Investment Viewpoint: constructive start to new quarter
Simplify the complex with clear and concise market insights direct from our investment experts every week.
Markets and macro insights with Bernard Swords, Chief Investment Officer
How have markets performed at the opening of the new quarter?
-
The new quarter has seen a constructive start, with risk assets making further progress. World equities were up 1% in euro terms in the quarter’s first week. Benign economic data from the US contributed the most important positive factor; consequently, the US market brought equities higher.
-
Defensives were the stronger sectors last week, although IT led once again.
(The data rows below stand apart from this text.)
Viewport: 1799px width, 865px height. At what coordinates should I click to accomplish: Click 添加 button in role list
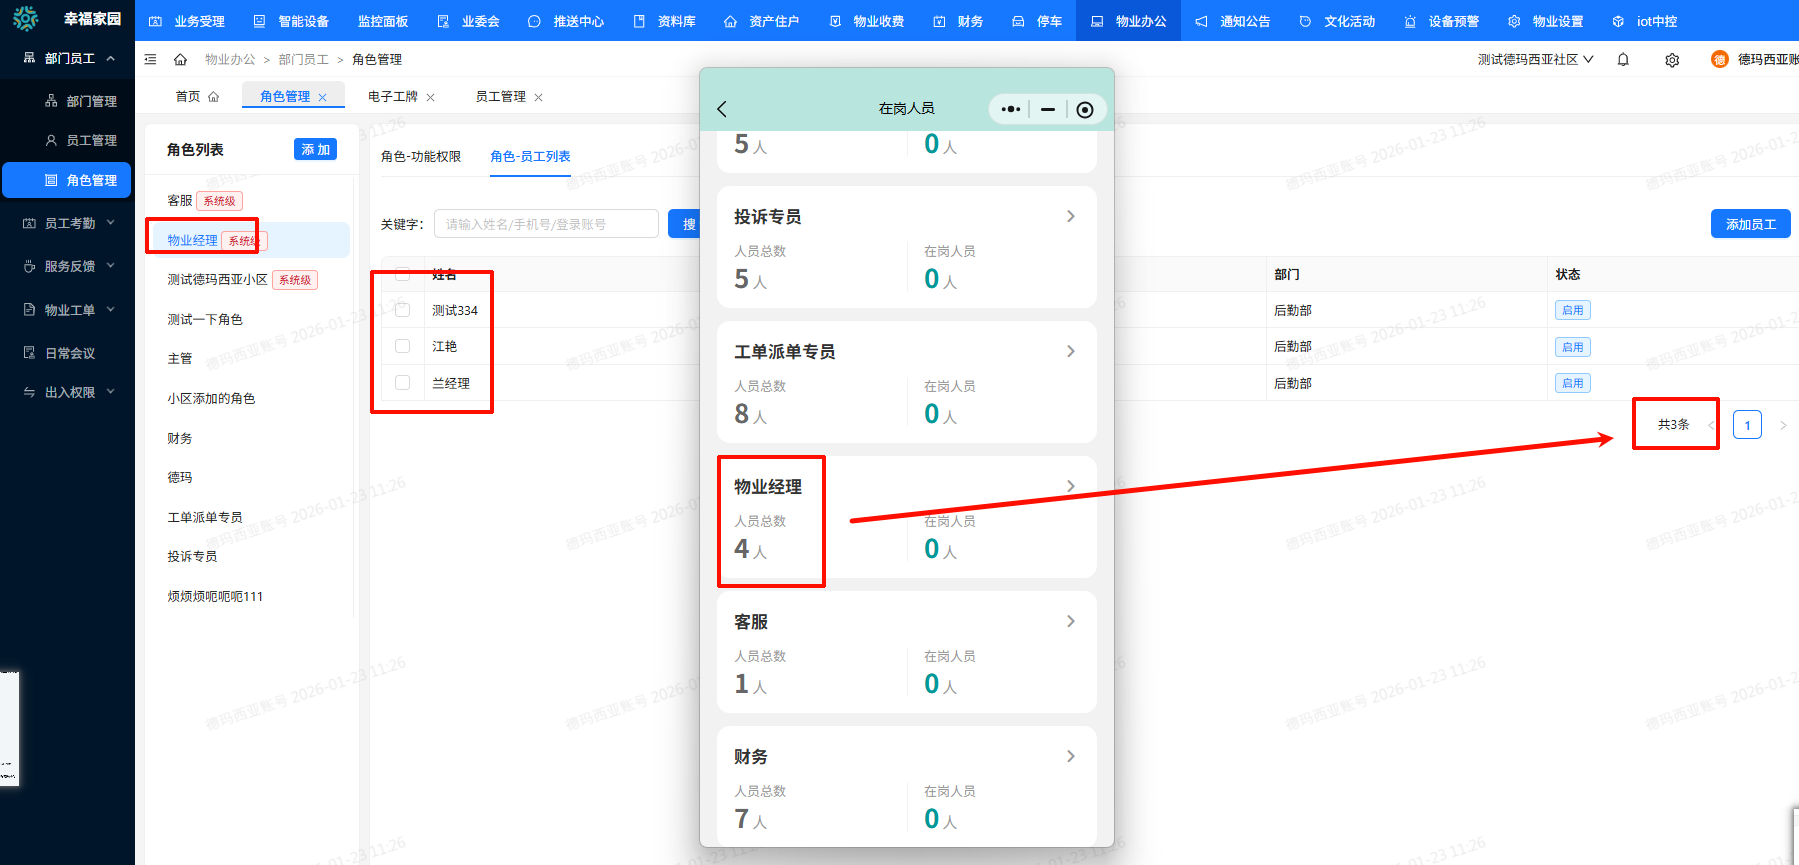coord(315,150)
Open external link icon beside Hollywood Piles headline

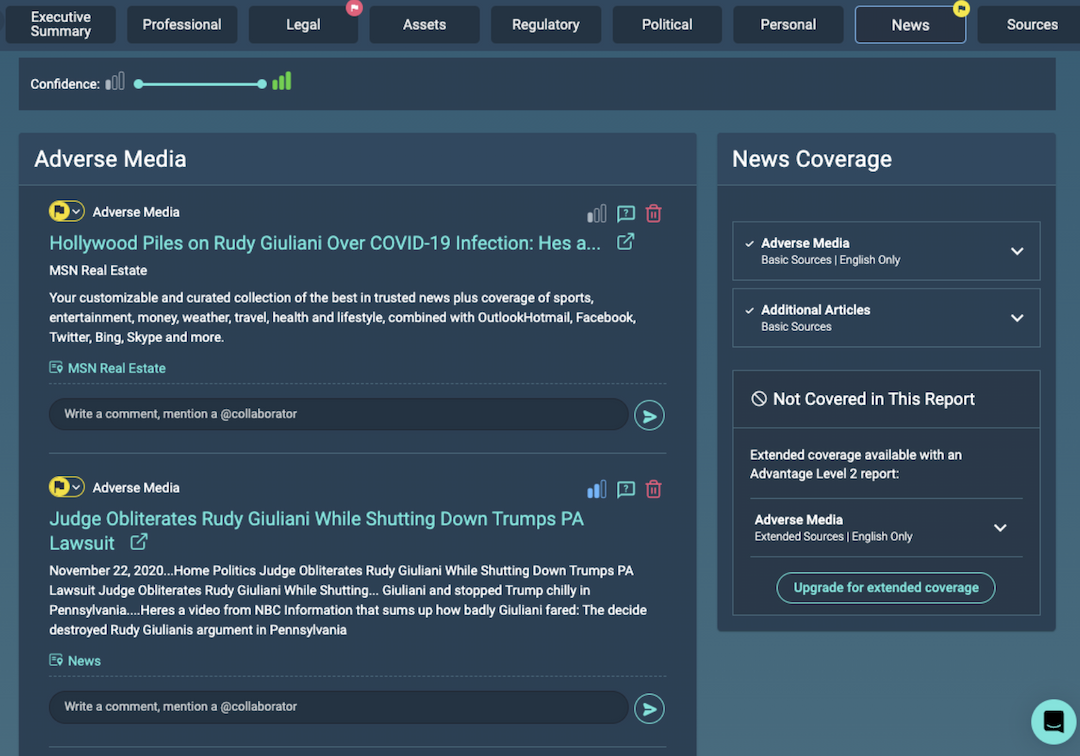tap(625, 242)
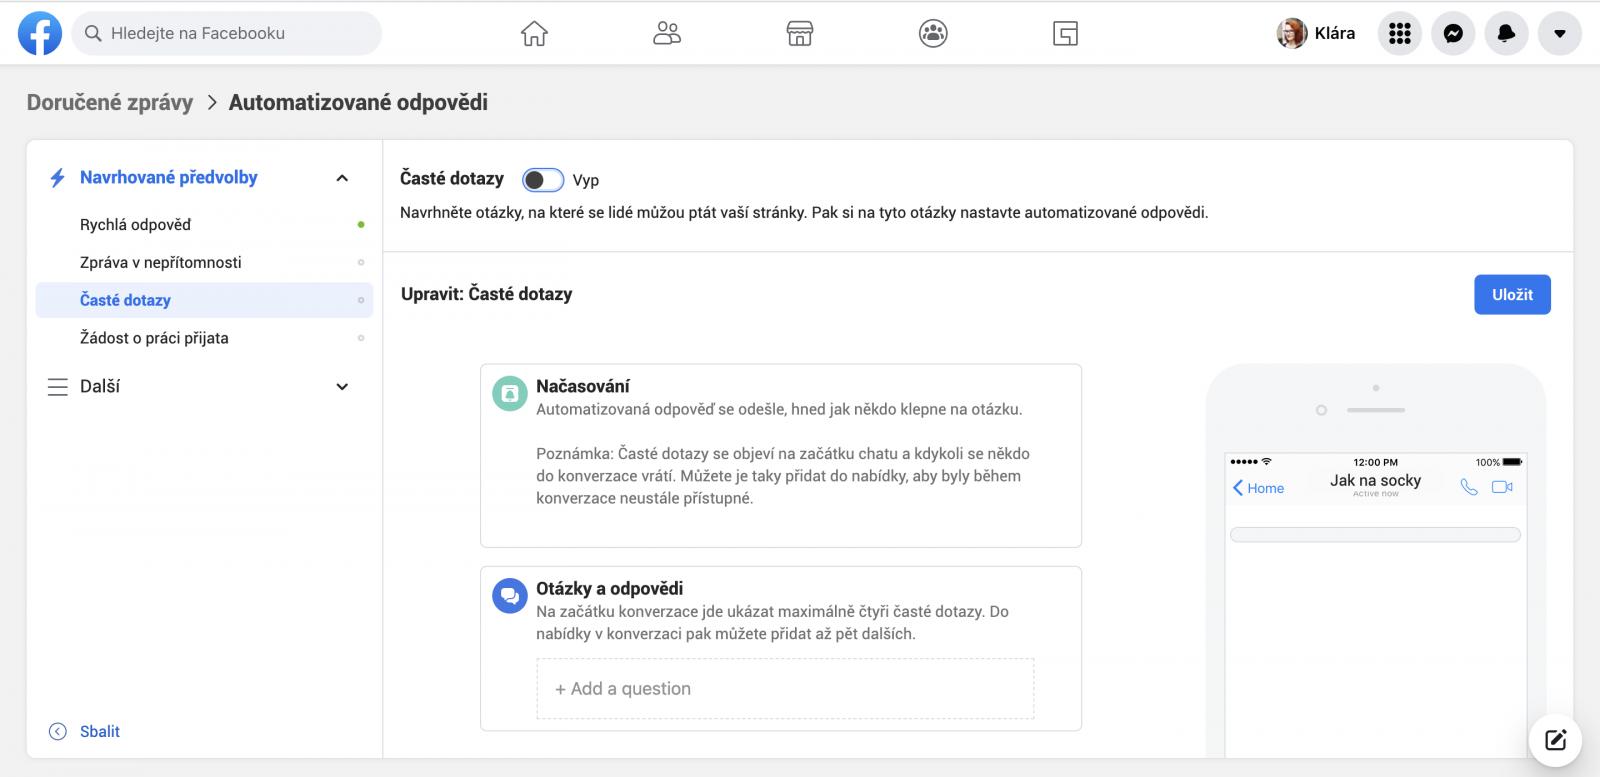The height and width of the screenshot is (777, 1600).
Task: Open the Groups icon in top bar
Action: pos(933,34)
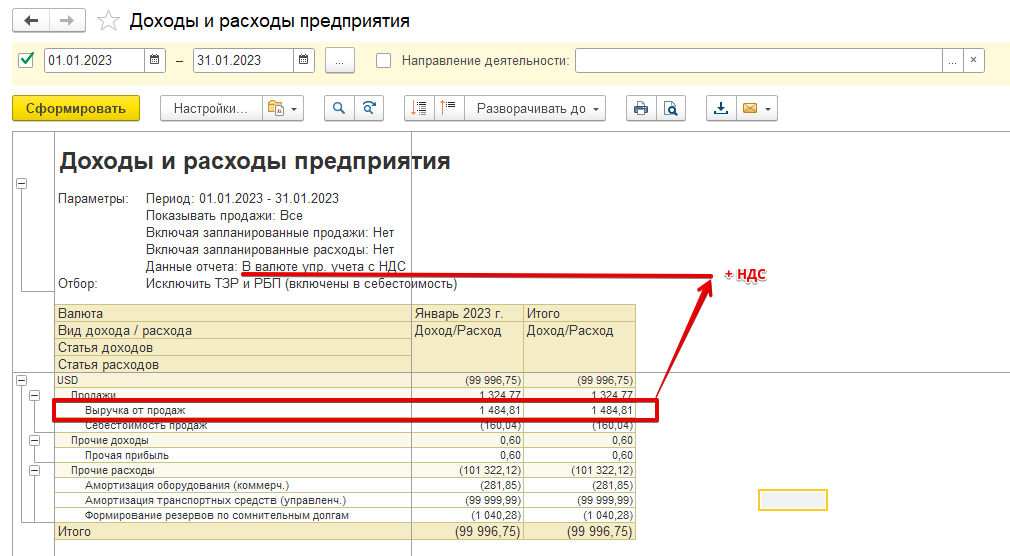
Task: Click the find magnifier icon in toolbar
Action: tap(339, 109)
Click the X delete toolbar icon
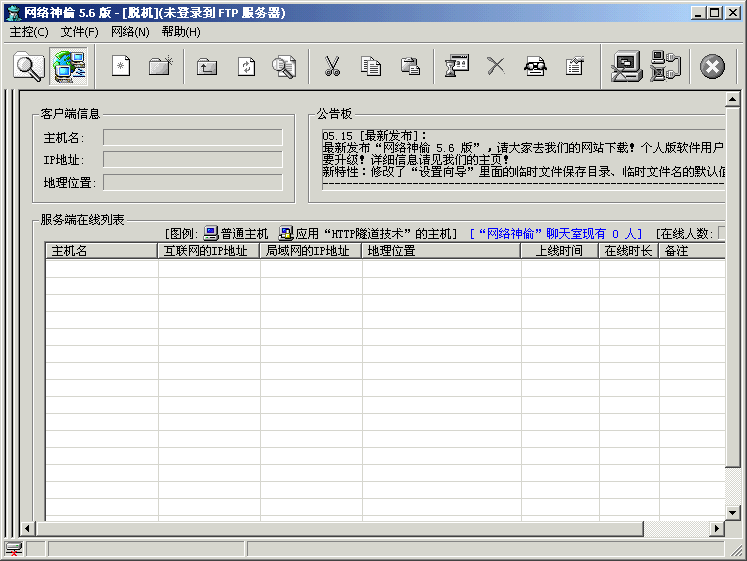The image size is (747, 561). 496,67
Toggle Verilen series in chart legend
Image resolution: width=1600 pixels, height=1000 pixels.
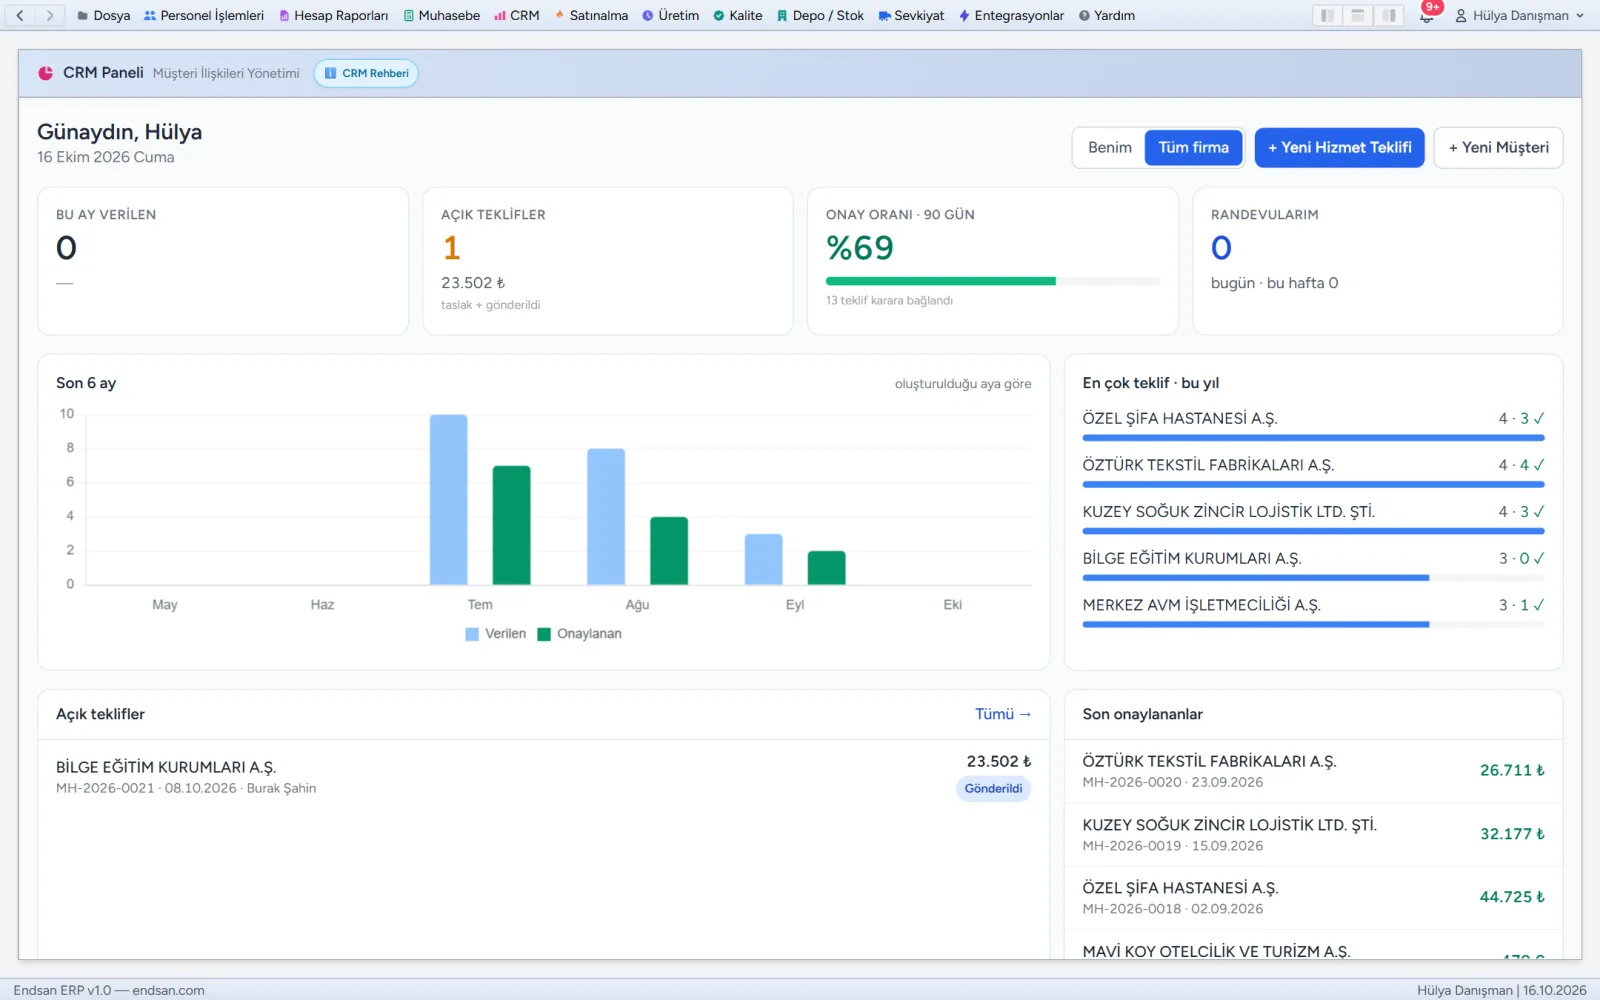click(x=496, y=634)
In the previous quarter, Defensives lagged relative to broader market performance, so there is probably an element of catch-up in last week’s showing. The improved economic data did not however help the US bond market, as it also dampened expectations of US interest rate cuts. By contrast, the euro area fixed income market delivered a marginally positive return over the course of the week.
What is the outlook for the months ahead?
-
Equity markets are ending the week somewhat softer, bringing reminders of obstacles to come, most notably the difficulties in achieving final tariff agreements. In addition, it will be several months before the impact of new tariff rates will become clear. A potentially positive factor is the upcoming result season. If we see continued momentum in the IT sector, this will have a bolstering impact on the wider economy, as it indicates a maintenance of capital spending regardless of tariff policy.
What is the overall picture in the US economy?
-
Economic data from the US continued to show a resilient economy. However, each of the data releases carried an implicit warning. The main news was the June jobs report, which showed non-farm employment increasing 147,000 last month as against an expected 110,000. The unemployment rate ticked down to 4.1% against a forecast that it would not significantly change. However, half of the new jobs came from the government sector, so private sector jobs growth remains somewhat subdued.
What further data releases illuminated the economic picture?
-
The main business surveys in the US (the ISMs) were released, and both were slightly better than expected. The manufacturing ISM increased from 48.5 to 49.0 in June, almost into expansion territory. The non-Manufacturing ISM moved back into expansion territory, rising to 50.8 in June. However, both surveys contained warning signs.
-
In the Manufacturing survey, most of the improvement came from the Prices Paid sub index, while in the non-Manufacturing survey the Employment sub-index fell 3.5 points. The conclusion we would draw is that there is greater momentum in the US economy than has been widely assumed, but that it does face challenges in the coming months.
What were the relevant data points outside the US?
-
In the euro area, the inflation report was the main release. Core inflation came in as expected, remaining steady at 2.3% year-on-year and on track to be within target levels by the end of the year. From China, we saw the main sentiment surveys (the PMIs). The official PMIs (more reliant on state owned companies) moved to 3-month highs, although both are still hovering around the 50 level. The Caixin PMIs (more reliant on the private sector) were mixed. The Manufacturing survey was up to 50.4 but the Services index dropped to a nine-month low of 50.6. Like that of the US, China’s economic activity faces challenges but is so far holding up better than expected.
The week ahead: what to watch out for
The main point of interest will be tariffs. This coming Wednesday (July 9th), is the deadline for higher tariffs to come into effect in the US. The minutes of the last FOMC (the interest rate setting committee of the Federal Reserve) meeting will be released. The only data point of note this week is Retail Sales from the euro area.